In 1968, Degenhardt was involved in trials of members of the German student movement, principally defending social democrats and communists. At the same time, he was – in his capacity as a singer-songwriter – one of the major voices of the 1968 student movement. In 1972 he translated the song "Here's to You" under the title Sacco und Vanzetti with five new verses. On his 1977 album Wildledermantelmann he criticized many of his former comrades from that era for what he saw as their betrayal of socialist ideals and shift towards a social-liberal orientation. The album's title (roughly, "man with velour coat") mocks the style of clothing they had supposedly adopted.

The songs on Degenhardt's 1986 album Junge Paare auf Bänken ("Young Couples on the Benches"), along with the song Vorsicht Gorilla! ("Beware of Gorilla") on the 1985 album of the same name, are his translations into German of chansons by the French singer-songwriter Georges Brassens, spiritually perhaps one of his closest musical allies.

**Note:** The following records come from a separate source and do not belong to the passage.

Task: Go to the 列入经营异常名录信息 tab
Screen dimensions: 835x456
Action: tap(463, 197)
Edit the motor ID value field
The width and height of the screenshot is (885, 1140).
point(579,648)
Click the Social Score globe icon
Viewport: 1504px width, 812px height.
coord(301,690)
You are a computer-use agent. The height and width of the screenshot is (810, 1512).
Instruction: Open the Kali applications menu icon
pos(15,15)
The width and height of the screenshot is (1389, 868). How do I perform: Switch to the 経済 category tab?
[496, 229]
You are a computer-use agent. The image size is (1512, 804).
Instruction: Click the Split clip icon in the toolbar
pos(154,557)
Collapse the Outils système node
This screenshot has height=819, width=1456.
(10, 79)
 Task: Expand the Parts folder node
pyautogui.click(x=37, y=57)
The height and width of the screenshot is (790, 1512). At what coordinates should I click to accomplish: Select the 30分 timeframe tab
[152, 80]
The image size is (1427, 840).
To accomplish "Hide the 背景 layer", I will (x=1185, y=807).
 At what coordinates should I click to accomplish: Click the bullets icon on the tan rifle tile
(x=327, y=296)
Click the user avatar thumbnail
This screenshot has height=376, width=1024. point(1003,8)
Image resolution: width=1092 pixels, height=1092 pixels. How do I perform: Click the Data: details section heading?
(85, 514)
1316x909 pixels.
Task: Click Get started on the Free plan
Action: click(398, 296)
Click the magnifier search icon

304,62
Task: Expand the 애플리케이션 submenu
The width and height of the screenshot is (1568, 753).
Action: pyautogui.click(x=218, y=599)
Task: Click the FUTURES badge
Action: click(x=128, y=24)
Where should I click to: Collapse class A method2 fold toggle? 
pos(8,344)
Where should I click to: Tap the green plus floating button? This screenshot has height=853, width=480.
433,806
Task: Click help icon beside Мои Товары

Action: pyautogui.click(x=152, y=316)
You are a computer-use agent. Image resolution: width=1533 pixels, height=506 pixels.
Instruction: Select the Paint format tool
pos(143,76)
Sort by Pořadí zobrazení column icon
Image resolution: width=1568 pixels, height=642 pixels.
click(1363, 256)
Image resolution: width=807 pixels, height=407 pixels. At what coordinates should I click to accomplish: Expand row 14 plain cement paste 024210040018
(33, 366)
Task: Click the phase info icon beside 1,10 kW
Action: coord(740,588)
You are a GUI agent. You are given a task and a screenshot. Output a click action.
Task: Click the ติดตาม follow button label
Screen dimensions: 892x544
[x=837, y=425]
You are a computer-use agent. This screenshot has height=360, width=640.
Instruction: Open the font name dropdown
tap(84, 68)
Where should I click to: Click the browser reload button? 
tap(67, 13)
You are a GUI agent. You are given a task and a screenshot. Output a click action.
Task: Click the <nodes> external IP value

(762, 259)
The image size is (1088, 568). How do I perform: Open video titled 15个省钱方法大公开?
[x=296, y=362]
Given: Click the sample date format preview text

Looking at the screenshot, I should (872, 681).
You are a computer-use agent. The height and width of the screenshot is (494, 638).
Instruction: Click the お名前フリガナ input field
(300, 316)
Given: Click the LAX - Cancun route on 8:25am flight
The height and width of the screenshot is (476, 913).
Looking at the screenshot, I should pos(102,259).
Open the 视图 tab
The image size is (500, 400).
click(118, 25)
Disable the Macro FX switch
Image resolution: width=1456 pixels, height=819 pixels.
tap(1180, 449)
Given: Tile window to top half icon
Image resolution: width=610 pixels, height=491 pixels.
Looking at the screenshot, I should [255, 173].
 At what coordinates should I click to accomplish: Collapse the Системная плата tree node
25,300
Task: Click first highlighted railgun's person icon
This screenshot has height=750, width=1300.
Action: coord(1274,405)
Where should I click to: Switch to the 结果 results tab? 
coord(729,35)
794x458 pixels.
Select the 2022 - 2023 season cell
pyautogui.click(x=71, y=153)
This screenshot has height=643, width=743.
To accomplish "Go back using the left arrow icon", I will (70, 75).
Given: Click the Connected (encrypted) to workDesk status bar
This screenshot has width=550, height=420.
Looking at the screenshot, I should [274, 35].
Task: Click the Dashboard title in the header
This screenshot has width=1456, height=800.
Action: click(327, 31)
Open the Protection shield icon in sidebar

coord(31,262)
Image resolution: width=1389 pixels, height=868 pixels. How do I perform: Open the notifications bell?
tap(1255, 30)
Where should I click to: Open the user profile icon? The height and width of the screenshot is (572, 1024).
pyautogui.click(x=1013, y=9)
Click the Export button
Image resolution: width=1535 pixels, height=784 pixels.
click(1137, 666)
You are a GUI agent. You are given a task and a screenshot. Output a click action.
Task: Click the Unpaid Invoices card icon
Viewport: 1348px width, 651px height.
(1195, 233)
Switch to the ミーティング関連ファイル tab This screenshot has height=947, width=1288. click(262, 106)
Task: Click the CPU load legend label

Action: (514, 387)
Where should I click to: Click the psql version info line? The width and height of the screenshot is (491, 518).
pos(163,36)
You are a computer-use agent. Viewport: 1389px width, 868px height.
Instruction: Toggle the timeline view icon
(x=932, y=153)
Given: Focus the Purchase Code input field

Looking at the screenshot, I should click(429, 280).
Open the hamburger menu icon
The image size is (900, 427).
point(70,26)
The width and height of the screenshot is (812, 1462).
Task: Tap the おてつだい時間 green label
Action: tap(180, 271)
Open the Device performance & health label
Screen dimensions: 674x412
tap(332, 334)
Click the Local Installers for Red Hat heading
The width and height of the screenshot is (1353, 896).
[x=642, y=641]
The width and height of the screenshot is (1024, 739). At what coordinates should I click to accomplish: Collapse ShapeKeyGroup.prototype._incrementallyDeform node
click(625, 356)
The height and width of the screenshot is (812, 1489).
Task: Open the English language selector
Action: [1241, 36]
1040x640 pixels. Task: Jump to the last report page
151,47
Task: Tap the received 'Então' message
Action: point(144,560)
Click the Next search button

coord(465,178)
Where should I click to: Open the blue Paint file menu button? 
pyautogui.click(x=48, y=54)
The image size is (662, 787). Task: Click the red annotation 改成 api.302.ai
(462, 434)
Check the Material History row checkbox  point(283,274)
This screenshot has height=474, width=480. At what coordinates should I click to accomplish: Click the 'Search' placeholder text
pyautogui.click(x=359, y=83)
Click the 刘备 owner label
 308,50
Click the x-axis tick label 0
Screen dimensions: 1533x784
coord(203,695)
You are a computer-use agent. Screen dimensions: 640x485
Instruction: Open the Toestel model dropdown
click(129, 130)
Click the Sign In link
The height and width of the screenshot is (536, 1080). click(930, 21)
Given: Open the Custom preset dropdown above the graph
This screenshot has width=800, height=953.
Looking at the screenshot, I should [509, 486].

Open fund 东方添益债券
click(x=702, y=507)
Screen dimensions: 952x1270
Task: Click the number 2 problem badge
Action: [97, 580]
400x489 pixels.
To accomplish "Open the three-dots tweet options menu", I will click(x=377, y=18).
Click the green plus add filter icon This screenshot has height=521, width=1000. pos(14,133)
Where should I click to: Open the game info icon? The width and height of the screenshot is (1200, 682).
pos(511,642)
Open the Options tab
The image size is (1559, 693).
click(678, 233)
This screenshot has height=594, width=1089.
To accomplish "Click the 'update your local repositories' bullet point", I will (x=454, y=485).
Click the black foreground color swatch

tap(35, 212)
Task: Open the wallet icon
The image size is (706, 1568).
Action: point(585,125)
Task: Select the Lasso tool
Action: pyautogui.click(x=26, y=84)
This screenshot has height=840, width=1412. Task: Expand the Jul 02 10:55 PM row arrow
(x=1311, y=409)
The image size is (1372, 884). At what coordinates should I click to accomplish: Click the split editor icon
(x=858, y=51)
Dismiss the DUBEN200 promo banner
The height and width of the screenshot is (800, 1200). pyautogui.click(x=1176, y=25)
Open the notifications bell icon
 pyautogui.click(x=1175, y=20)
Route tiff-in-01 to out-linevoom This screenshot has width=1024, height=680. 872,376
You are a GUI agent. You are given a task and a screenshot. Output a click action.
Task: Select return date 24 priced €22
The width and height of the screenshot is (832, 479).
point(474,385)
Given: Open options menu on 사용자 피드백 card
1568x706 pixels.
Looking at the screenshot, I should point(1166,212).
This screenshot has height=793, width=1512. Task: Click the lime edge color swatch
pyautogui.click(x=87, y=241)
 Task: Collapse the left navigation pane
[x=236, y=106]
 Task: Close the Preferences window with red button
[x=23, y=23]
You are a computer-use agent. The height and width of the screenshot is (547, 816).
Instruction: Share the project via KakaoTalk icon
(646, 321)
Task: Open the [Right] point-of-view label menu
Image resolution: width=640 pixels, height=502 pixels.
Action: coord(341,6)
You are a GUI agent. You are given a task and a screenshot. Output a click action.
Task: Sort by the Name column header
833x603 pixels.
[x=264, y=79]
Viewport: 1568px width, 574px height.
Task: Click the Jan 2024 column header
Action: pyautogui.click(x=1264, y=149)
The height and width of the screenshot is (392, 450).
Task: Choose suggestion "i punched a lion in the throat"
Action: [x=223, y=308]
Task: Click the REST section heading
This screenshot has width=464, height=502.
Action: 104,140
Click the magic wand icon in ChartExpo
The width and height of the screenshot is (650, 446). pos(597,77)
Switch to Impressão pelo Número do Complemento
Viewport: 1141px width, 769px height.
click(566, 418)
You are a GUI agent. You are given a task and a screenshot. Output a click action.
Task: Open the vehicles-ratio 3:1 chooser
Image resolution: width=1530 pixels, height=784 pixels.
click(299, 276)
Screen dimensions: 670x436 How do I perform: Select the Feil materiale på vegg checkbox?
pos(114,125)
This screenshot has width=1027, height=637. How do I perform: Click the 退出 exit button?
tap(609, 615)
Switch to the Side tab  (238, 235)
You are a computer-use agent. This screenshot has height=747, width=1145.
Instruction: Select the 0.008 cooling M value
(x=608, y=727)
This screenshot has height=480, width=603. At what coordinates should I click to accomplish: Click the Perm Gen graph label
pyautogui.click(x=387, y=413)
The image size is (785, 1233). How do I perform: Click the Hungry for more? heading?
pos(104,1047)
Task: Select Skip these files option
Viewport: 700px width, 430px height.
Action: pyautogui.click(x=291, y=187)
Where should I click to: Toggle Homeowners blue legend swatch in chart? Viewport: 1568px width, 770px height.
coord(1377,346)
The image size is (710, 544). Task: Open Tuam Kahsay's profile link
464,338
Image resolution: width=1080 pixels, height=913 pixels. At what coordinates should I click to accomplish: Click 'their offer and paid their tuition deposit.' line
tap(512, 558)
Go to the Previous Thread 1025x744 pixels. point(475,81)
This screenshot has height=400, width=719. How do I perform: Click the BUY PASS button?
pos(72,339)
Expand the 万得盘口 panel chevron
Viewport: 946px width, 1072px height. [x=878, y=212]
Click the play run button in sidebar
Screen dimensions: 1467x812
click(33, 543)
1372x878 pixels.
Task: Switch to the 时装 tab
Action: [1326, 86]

Degenhardt has also written several novels, most in a rather autobiographical vein, among others: Zündschnüre ("Slow Matches", 1972), Brandstellen ("Scenes of Fires", 1974), Der Liedermacher (1982) and Für ewig und drei Tage ("For Ever and Three Days", 1999).

He was a cousin of the Catholic Archbishop of Paderborn, Johannes Joachim Degenhardt, who died in 2002. He was also the brother-in-law of the American-born illustrator Gertrude Degenhardt, who has designed many of his album covers for him. Degenhardt lived, until his death in 2011, in Quickborn, Kreis Pinneberg, in Schleswig-Holstein.